* [ASSIGNED TASK] Copy out, unchanged, the entries below from the "You are a GUI" line to the final line. Omit pictures.

Segment Start: TASK INPUTS

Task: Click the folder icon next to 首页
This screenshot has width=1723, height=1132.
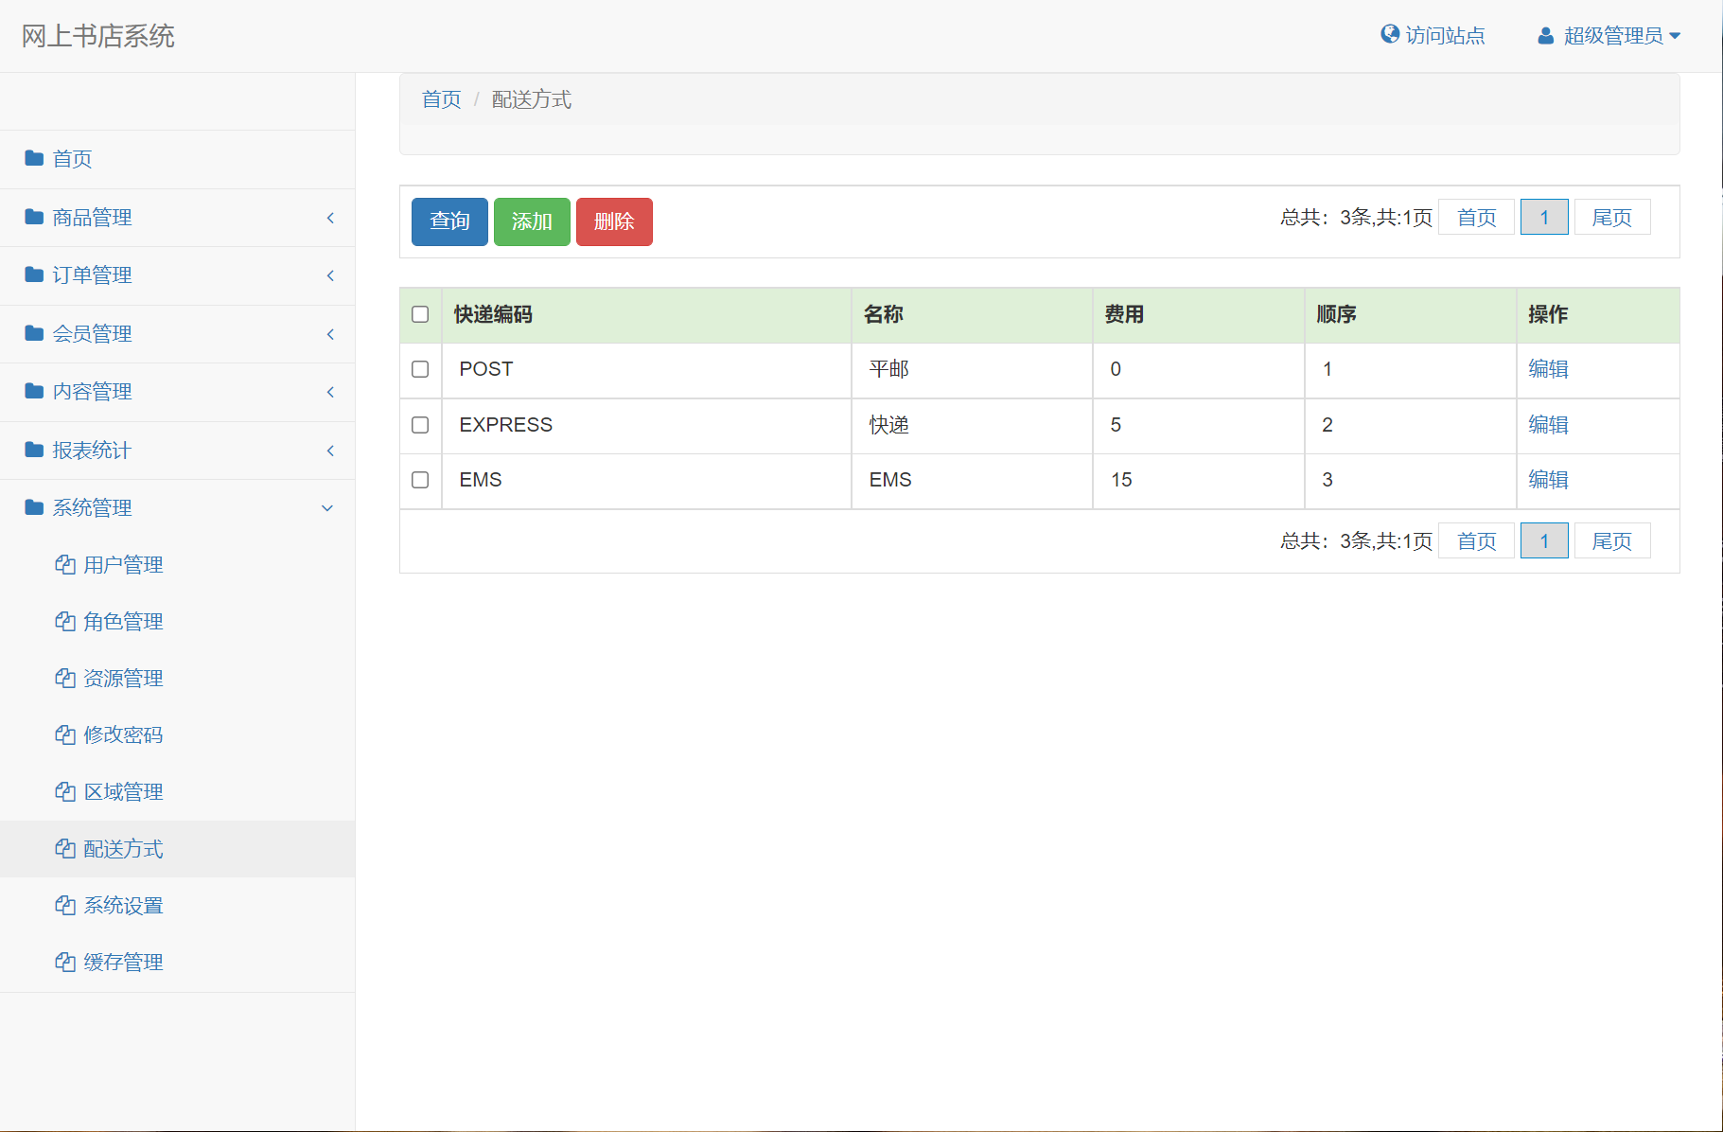Action: 34,158
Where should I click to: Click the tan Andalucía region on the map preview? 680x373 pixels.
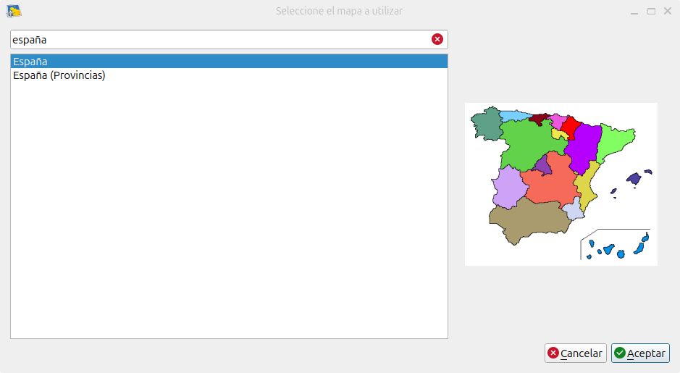(x=525, y=222)
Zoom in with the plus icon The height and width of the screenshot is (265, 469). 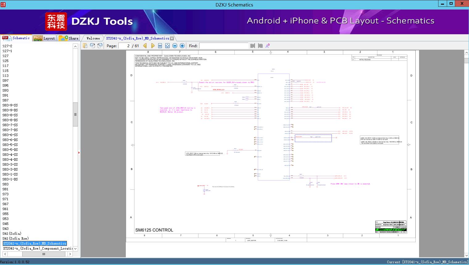(x=182, y=46)
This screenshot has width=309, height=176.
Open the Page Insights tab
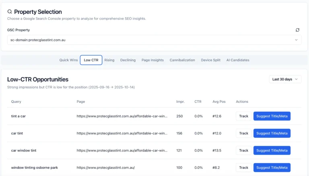[x=152, y=60]
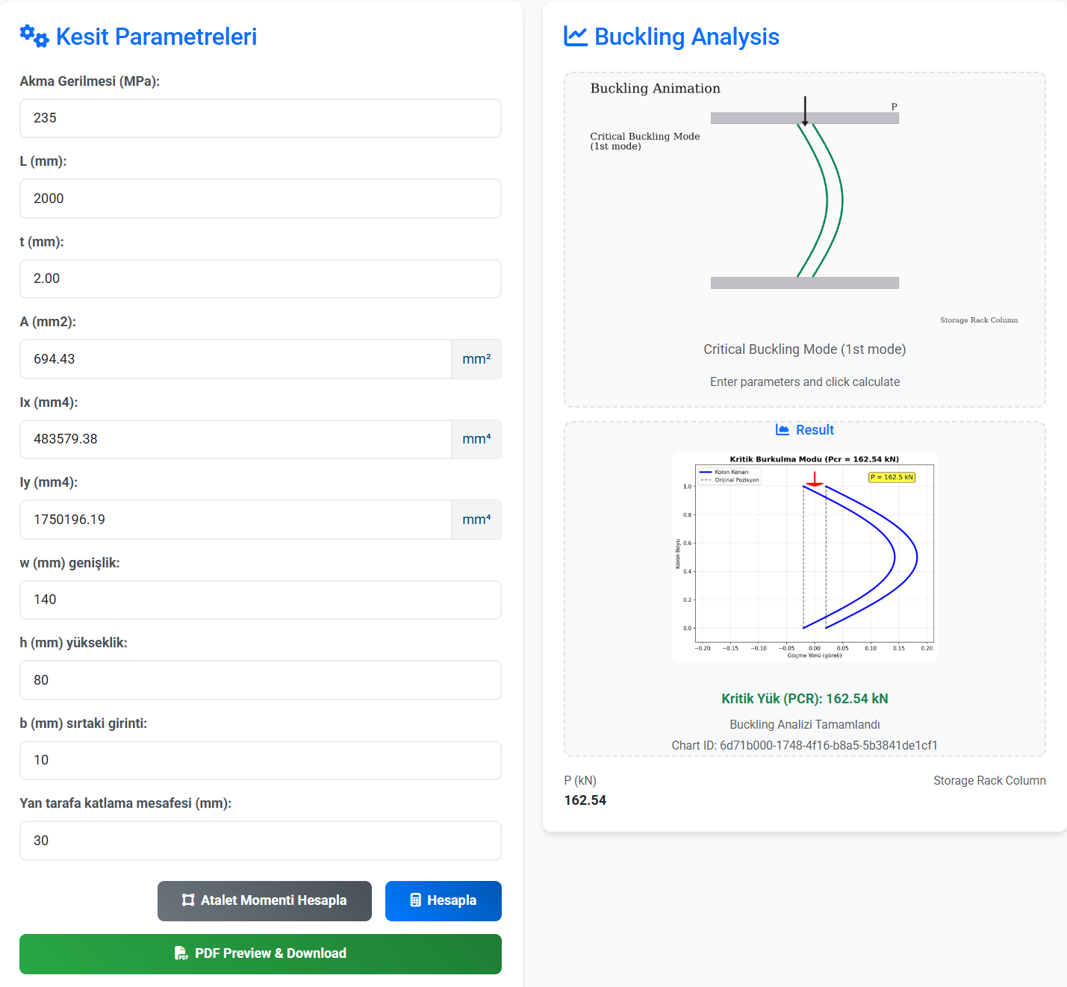Focus the Yan tarafa katlama mesafesi field
Screen dimensions: 1067x987
click(260, 841)
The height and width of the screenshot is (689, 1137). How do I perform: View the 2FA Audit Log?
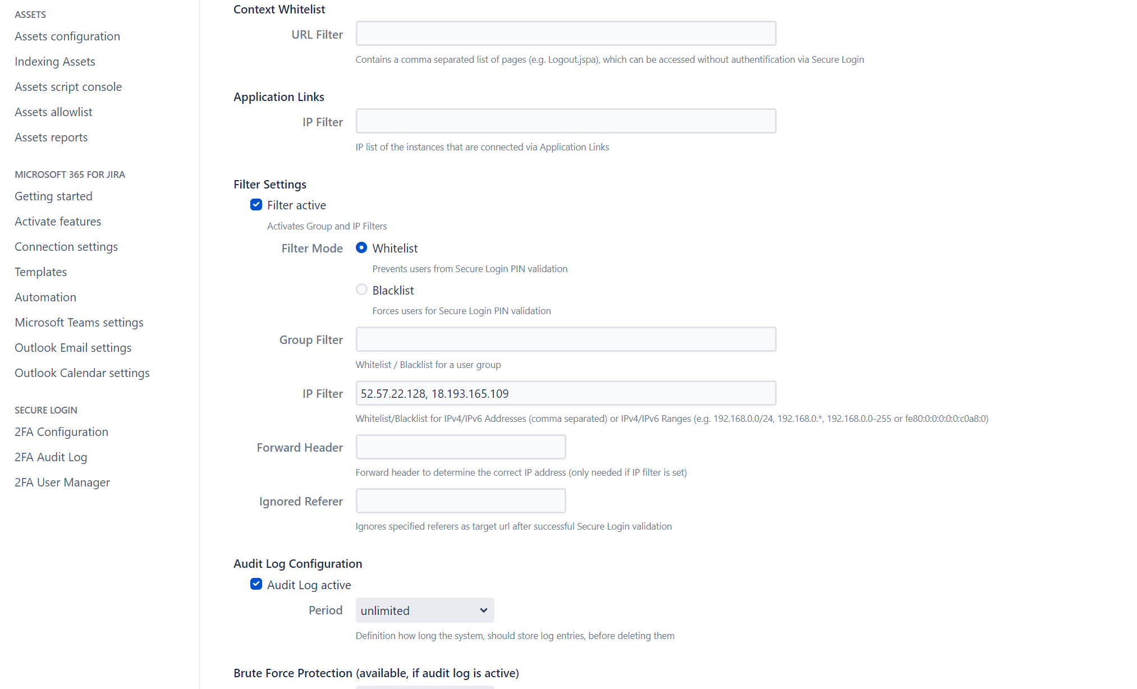tap(51, 457)
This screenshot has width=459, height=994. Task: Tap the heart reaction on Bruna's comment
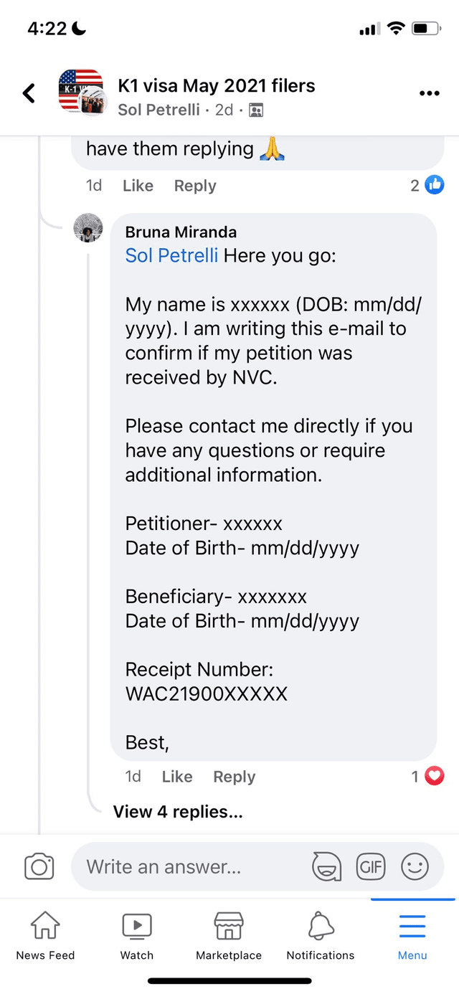428,776
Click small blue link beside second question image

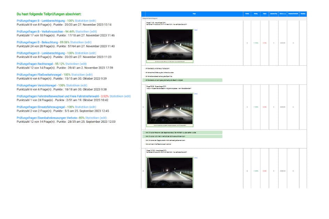tap(196, 94)
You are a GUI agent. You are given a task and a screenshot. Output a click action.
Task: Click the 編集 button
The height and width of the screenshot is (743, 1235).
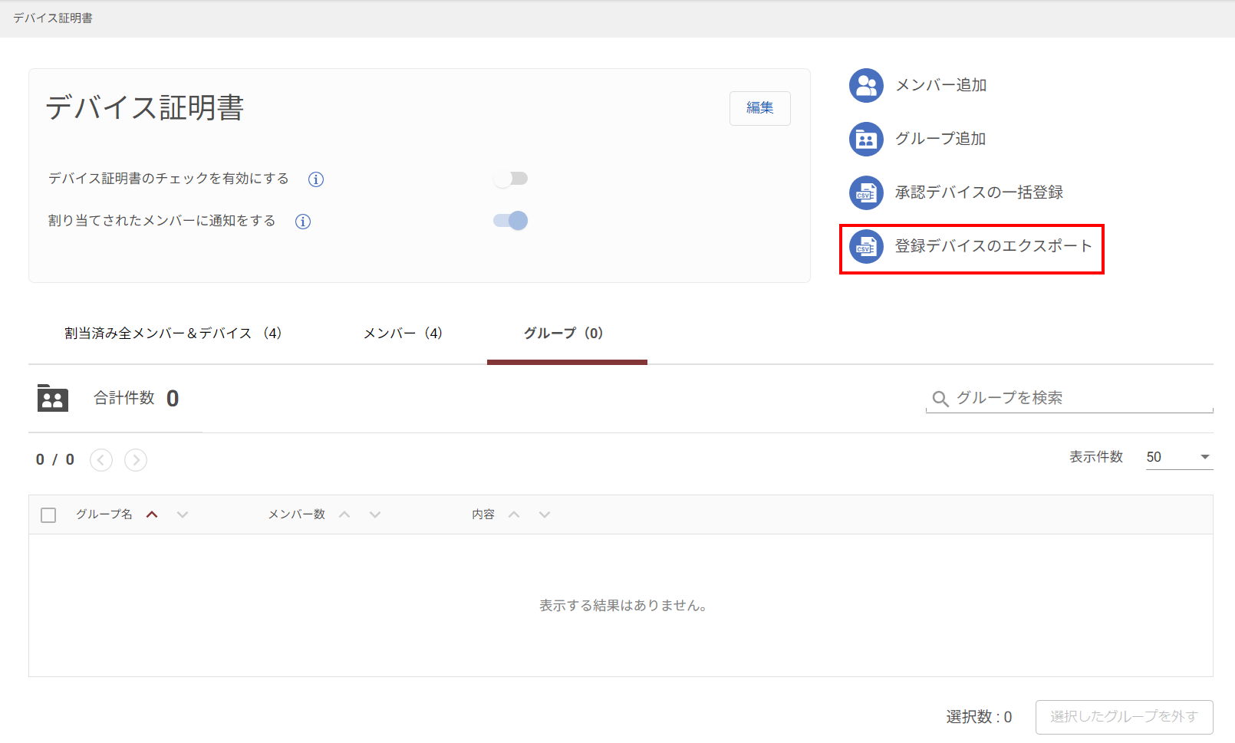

Segment End: TASK INPUTS

* [RESULT]
You are a GUI agent. You are given a task and a screenshot. Output a click action.
Task: Click the 編集 button
The height and width of the screenshot is (743, 1235).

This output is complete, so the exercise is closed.